When Haley finally published Roots in 1976 – part fictionalized novel, part richly detailed historical account – the book caused a national sensation. According to the LA Times, Haley left behind assets worth millions of dollars, including at least nine homes.
Meanwhile, Isaac Hayes was married four times and fathered 12 children. According to his obituary in The New York Times, “Adjowa (his wife) found him collapsed near a treadmill at their home in Cordova, an eastern suburb of Memphis.”

Hayes was recovering from a stroke when he passed. Born Aug. 20, 1942, in a tin shack in rural Covington, Tenn., to a mother who died early and a father who left home, Hayes was raised largely by his grandparents, and worked in cotton fields while going to school.

News reports say Hayes had a net worth of $12 million. He was a composer, singer, and producer.
Bernie Mac, meanwhile, was married from 1977–2008 to his wife, Rhonda McCullough. Mac who died in 2008 was raised on the South Side of Chicago by his single mother, Mary, who died of cancer when he was 16 years old in his sophomore year of high school.
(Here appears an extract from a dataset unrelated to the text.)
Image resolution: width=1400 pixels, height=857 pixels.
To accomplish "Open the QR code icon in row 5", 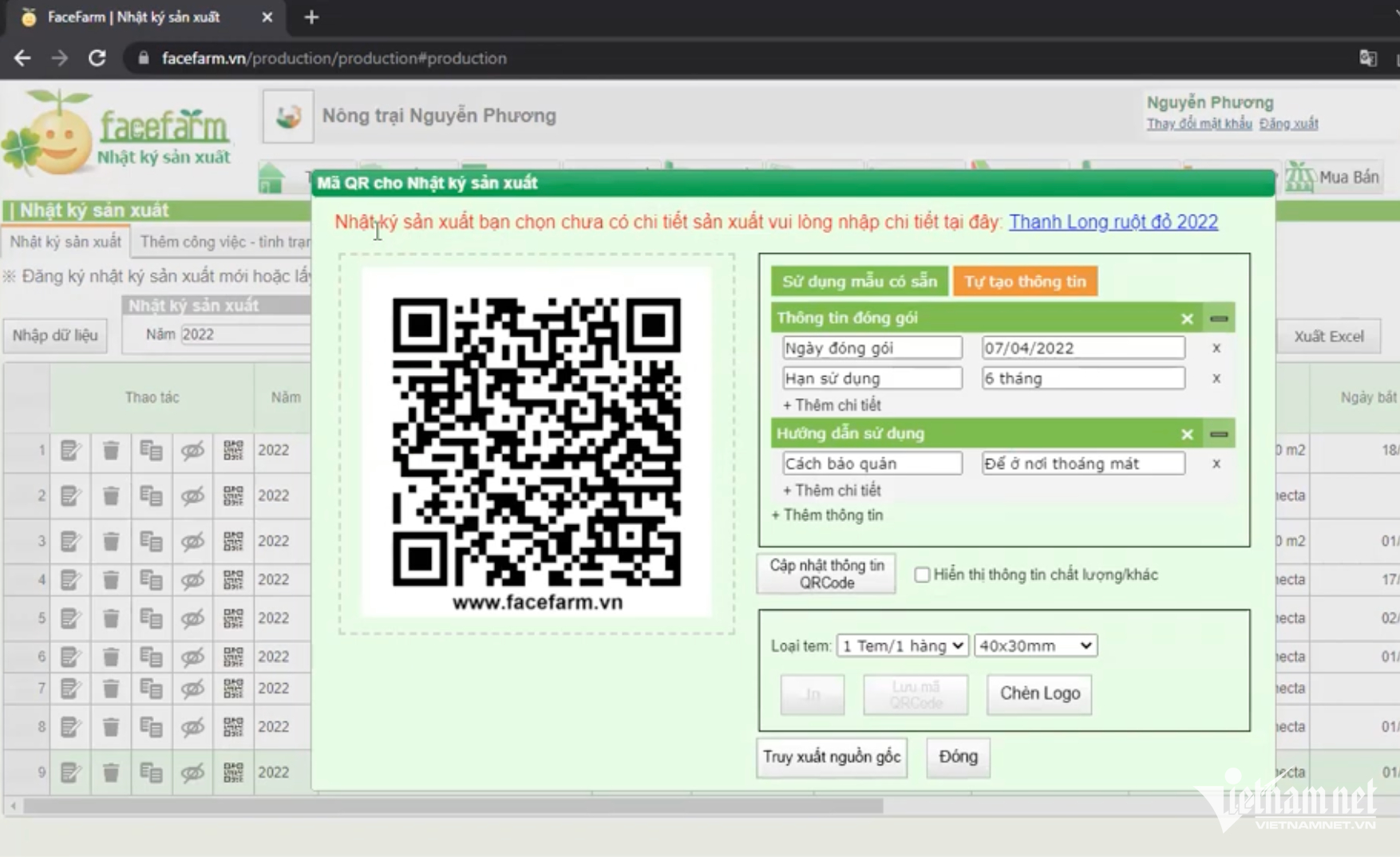I will pyautogui.click(x=233, y=618).
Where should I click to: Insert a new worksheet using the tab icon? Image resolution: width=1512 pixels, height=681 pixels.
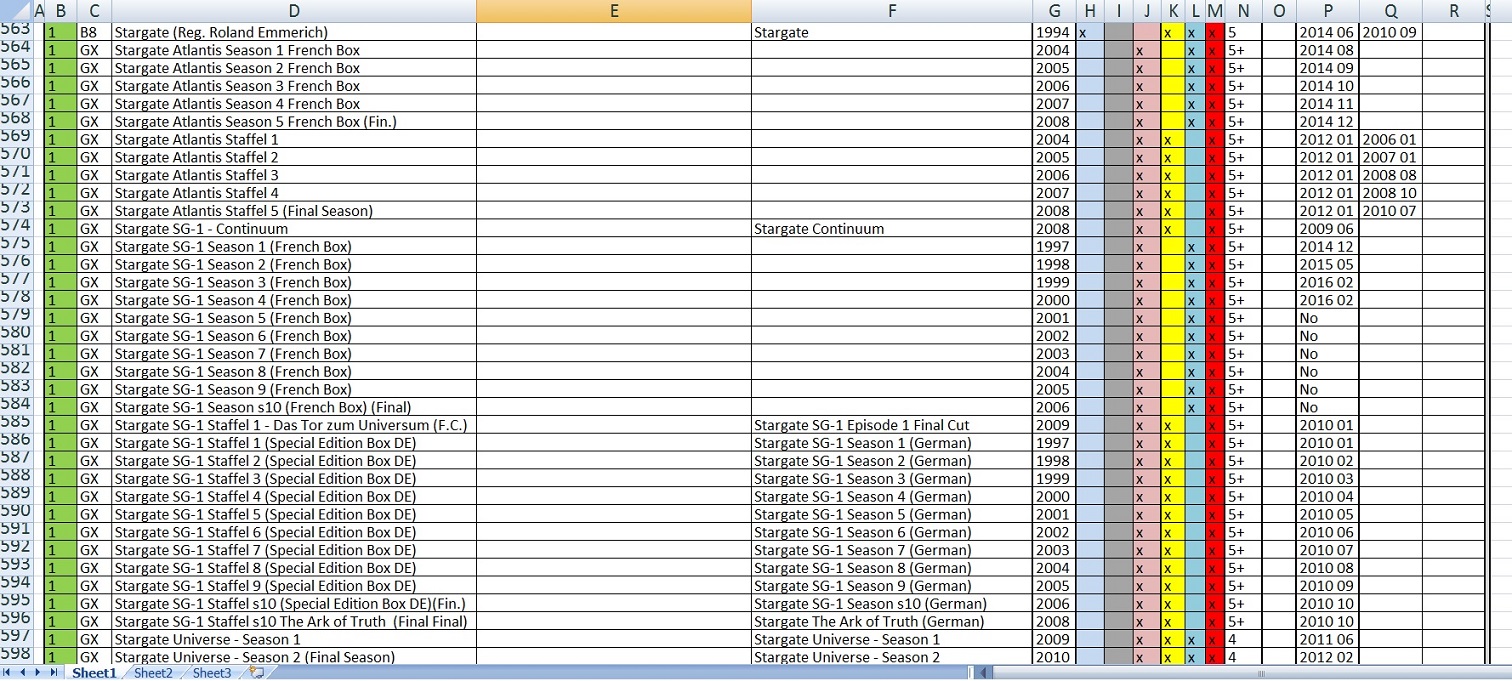[x=256, y=673]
Mac was admitted to the hospital after a week of unsuccessful medical treatment. He went into cardiac arrest, and died on Aug. 9 from complications from pneumonia. He had suffered from sarcoidosis, a disease that causes inflammation in tissues. Sarcoidosis frequently attacked his lungs. Nearly 7,000 people attended his funeral at the House of Hope Church.
When he passed, Mac’s estate was worth an estimated net worth of $90 million.